* Problems and tasks:
A – In the court opinion, on what date did Edward W. Rosin allege he became unable to work?
B – Using the court opinion, explain why the Appeals Council found it unnecessary to discuss further the claimant's ability to engage in other vocational pursuits.
C – Pick up the court opinion after its final sentence and continue it.

======== Supplied passage ========

Rosin v. Secretary of Health, Education and Welfare, 20706.

Decision Date29 May 1967
Docket NumberNo. 20706.,20706.
Citation379 F.2d 189
PartiesVerlien W. ROSIN, Special Administratrix of the Estate of Edward W. Rosin, Deceased, Appellant, v. SECRETARY OF HEALTH, EDUCATION AND WELFARE, Appellee.
CourtU.S. Court of Appeals — Ninth Circuit

Ronald G. Carter, Boise, Idaho, for appellant.

Sylvan A. Jeppesen, U. S. Atty., Jay F. Bates, Asst. U. S. Atty., Boise, Idaho, John W. Douglas, Asst. Atty. Gen., Dept. of Justice, Washington, D. C., for appellee.

Before CHAMBERS, HAMLEY and CECIL,* Circuit Judges.

CECIL, Senior Circuit Judge.

Edward W. Rosin in whose name this appeal was filed, as appellant, died during the pendency of the appeal and his widow, Verlien Rosin, duly appointed as special administratrix of the estate of Edward W. Rosin, was substituted as party appellant.

The appeal is from an order of the United States District Court for the District of Idaho affirming the decision of the Secretary of Health, Education and Welfare (Appellee herein) denying the appellant, Edward W. Rosin, benefits under the Social Security Act (Sections 401 et seq., Title 42, U.S.C.). The appellant filed an application on April 3, 1962, with the Social Security Administration, Department of Health, Education and Welfare, in which he alleged that he became unable to work on July 2, 1957, due to a "stroke". He sought to establish a period of disability and to obtain an award of disability insurance benefits (Sections 416(i) and 423, Title 42, U.S.C.). Upon denial of his application by the Appeals Council (20 C.F.R., 404.951) the appellant brought this action for judicial review in the District Court (Sec. 405(g), Title 42, U.S.C.).

Initially, the District Court remanded the case to the Appeals Council for the purpose of taking additional evidence on the question of whether the appellant could engage in a substantial gainful activity and if so, whether such employment was available to him. Upon remand the final conclusion of the Appeals Council based upon the findings of the hearing examiner1 was, "Inasmuch as the Appeals Council agrees with the hearing examiner's finding that the claimant's work during the period in issue and thereafter amounted to substantial gainful activity which constitutes a complete bar to benefits as far as the application in issue is concerned, it is unnecessary to discuss further the claimant's ability, theoretical or otherwise, to engage in other vocational pursuits."

======== Data under study ========

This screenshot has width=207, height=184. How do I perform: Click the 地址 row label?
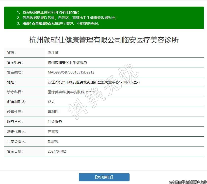point(11,82)
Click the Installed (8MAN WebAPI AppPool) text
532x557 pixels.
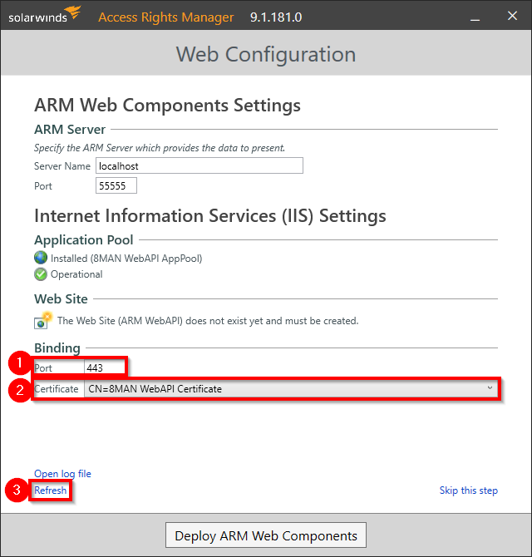126,259
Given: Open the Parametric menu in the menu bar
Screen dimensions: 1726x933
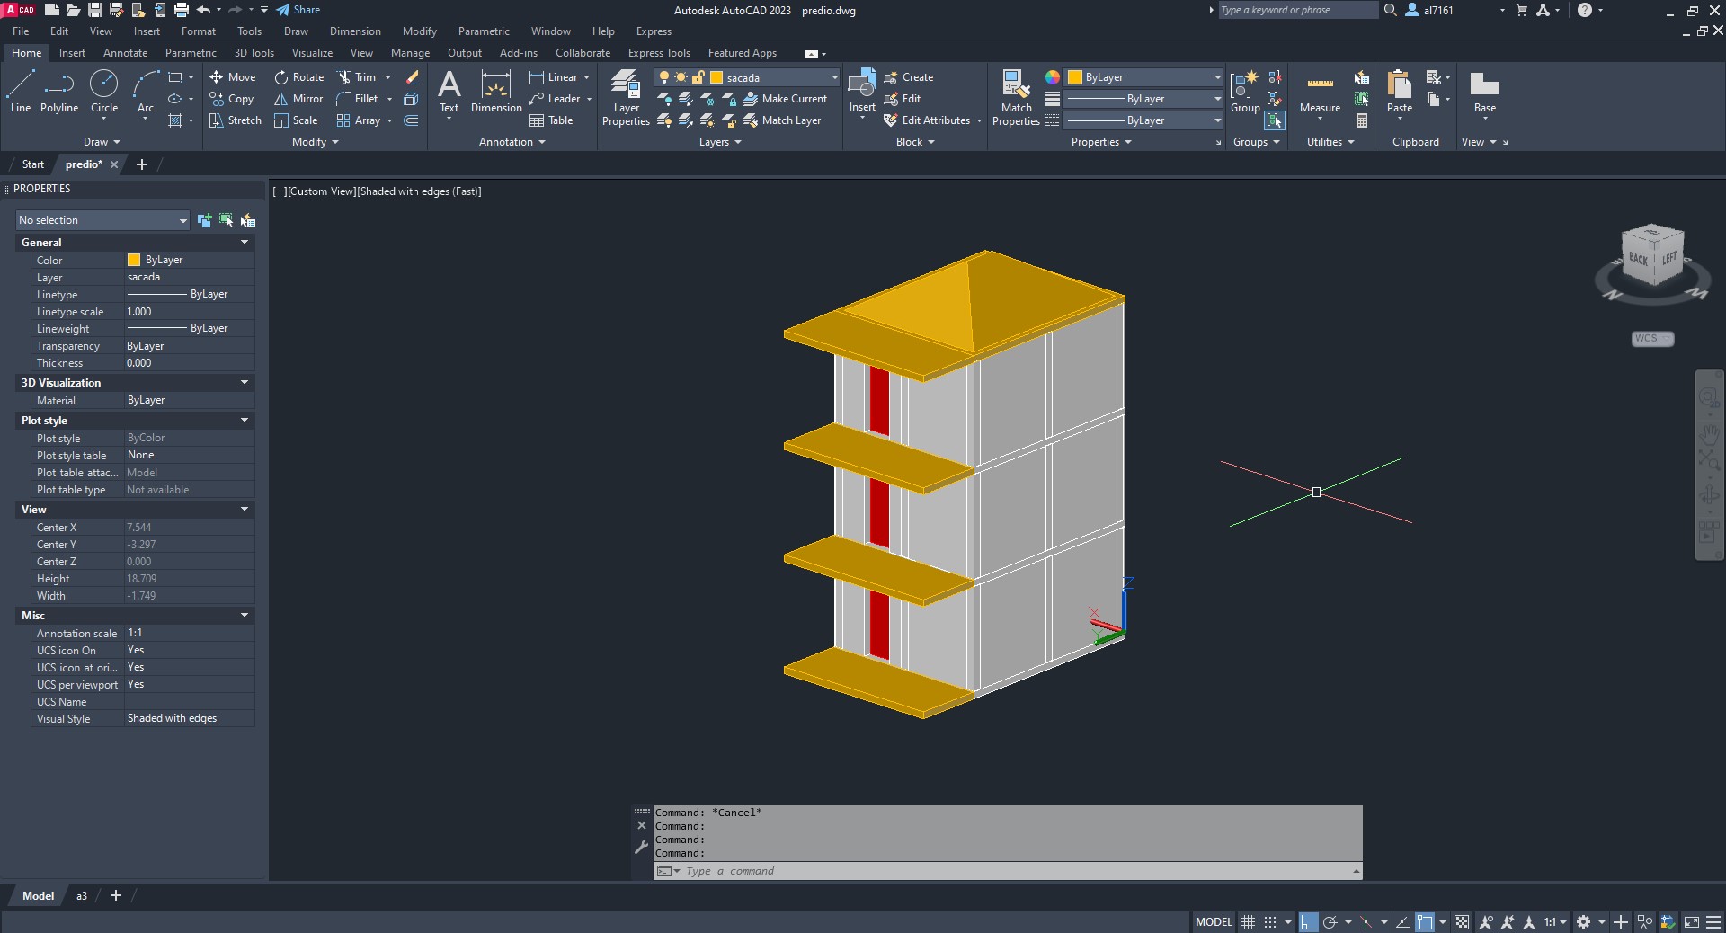Looking at the screenshot, I should [483, 31].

========

* Task answers:
A – July 2, 1957.

B – The Appeals Council agreed with the hearing examiner's finding that the claimant's work during the period in issue and afterward amounted to substantial gainful activity. That activity was a complete bar to benefits on the application in issue, so his ability to do other work no longer mattered.

C –
The review by the District Court is limited to an examination of the administrative record to ascertain if there is substantial evidence to support the ruling of the Secretary. If there is, his decision must be affirmed. (Sec. 405(g), Title 42, U.S.C.). Originally, the court was of the opinion that the appellant could not gainfully carry on his profession as a Doctor of Chiropractic. On consideration of additional evidence, after remand, the court found that there was substantial evidence to support the finding of the Appeals Council that the appellant's ability to continue his practice to a limited extent amounted to substantial gainful activity. The court also found that he was "qualified and physically able to engage in other work which would amount to substantial gainful activity and that" such work was readily available. The court sustained the motion of the appellee for summary judgment and entered judgment accordingly. This appeal followed.

This Court has jurisdiction of the appeal under Section 1291, Title 28, U.S.C., and Section 405(g), Title 42, U.S. C. The appellant first became eligible to apply for benefits under the Social Security Act in September of 1960. Admittedly he met the legal requirements to make application for a period of disability and for an award of disability insurance benefits during the entire period of the pendency of his application.2 The question before us is whether the findings of the Secretary based on the findings of the hearing examiner are supported by substantial evidence. Galli v. Celebrezze, 9 Cir., 339 F.2d 924; McMullen v. Celebrezze, 9 Cir., 335 F.2d 811, cert. den. 382 U.S. 854, rehearing den. 382 U.S. 922, 86 S.Ct. 295, 15 L. Ed.2d 238.

The appellant was born on October 14, 1920, and was therefore thirty-six years old when he suffered the stroke in July, 1957, and thirty-nine years old when he first became eligible for disability benefits in September, 1960. After being graduated from high school, the appellant completed two years of a premedical course of studies at Pacific University, Forest Grove, Oregon. He served in the Air Force from February 24, 1943, to December 18, 1945. Upon discharge from the Air Force, he attended the Western State College of Chiropractic Physicians in Portland, Oregon, from where he was graduated in 1948. In 1949 he opened an office in association with another chiropractor and in 1950 opened his own office in Payette, Idaho. The appellant was married, and had three minor children.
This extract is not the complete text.